叶う。 Chapter2
シオンの身体から、私の身体に移された“それ”は確実に私の体内に残されたままだった。
不規則だけれどもうきちんと生理もきている私には、それがとてもまずいことだと理解出来ている。
「・・・・薬・・・ちょうだ、い。」
それだけはあってはいけないと思い、私はシオンにそう言った。
シオンだって、万が一私が妊娠なんてしたら困るだろうとそう思った。
「必要ないだろ?」
シオンは冷めた口調でそう言った。
私はその言葉に唖然として、大きく目を見開いた。
「だっ・・・て・・子供・・・・」
「子供?出来たらお前にとっては好都合だろ?」
「・・・え?・・な、んで・・・。」
「お前がこの家に残れる口実になるだろ?」
「・・・・。」
「それとも、追い出されたいのか?」
「なんで、急に・・・そんなこと言うの?」
「お前は知らなくて良い事まで知ったからだ。」
シオンは冷たくそう言い放つと、驚愕して声すら出せない私を置いて着替えをして部屋を出て行った。

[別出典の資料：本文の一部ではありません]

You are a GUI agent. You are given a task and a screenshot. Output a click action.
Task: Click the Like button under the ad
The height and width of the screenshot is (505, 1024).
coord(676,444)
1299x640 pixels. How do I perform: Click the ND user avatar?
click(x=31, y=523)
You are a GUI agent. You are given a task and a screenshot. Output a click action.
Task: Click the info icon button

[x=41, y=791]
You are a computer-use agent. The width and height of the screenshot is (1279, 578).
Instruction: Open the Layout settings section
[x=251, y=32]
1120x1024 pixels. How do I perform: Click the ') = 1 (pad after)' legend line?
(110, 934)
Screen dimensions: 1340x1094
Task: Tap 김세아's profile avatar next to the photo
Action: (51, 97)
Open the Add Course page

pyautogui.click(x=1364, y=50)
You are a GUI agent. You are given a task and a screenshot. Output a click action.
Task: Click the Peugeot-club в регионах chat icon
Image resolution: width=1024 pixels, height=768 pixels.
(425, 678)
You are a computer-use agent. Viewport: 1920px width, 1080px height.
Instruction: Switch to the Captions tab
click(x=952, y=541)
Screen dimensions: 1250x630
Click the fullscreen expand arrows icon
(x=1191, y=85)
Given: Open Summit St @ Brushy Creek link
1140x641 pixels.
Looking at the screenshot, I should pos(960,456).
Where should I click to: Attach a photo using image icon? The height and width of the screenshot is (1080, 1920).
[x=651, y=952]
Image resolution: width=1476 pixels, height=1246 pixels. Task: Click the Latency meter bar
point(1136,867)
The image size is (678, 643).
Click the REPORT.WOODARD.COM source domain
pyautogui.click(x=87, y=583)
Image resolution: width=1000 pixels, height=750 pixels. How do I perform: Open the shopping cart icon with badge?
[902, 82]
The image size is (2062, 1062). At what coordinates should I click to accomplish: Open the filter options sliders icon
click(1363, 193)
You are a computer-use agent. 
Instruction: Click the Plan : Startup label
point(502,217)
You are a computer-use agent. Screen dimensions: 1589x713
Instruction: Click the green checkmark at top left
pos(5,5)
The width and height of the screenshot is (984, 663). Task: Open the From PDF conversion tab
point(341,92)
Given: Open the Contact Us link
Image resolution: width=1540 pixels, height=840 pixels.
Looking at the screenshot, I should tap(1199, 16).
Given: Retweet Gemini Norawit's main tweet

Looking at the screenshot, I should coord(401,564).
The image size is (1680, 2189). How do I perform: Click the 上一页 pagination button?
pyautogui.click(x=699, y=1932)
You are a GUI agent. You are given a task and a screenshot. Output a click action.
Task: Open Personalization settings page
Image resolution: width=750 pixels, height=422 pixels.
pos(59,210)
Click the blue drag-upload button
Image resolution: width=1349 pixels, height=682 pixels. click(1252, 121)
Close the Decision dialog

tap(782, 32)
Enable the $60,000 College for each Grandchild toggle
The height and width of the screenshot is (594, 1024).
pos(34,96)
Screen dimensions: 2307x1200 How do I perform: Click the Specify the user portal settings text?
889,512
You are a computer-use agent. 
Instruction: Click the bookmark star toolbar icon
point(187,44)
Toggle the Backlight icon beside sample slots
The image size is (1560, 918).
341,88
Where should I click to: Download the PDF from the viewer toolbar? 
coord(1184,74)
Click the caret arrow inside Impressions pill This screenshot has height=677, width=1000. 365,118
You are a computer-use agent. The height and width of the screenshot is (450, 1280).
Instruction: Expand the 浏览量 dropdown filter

私は恐怖で引き留める事すら出来なくて、ただ唖然とシオンのベッドにへたり込んでしまった。
まさか、シオンがそんな事を言い出すなんて思いもしなかった。
それにあの言い方だと、シオンはきっと私を追い出したいくらいに憎んでいるような気がした。
誰も居ない室内はとても静かで、私はあの子と同じくその静寂がなぜか無性に嫌いになった。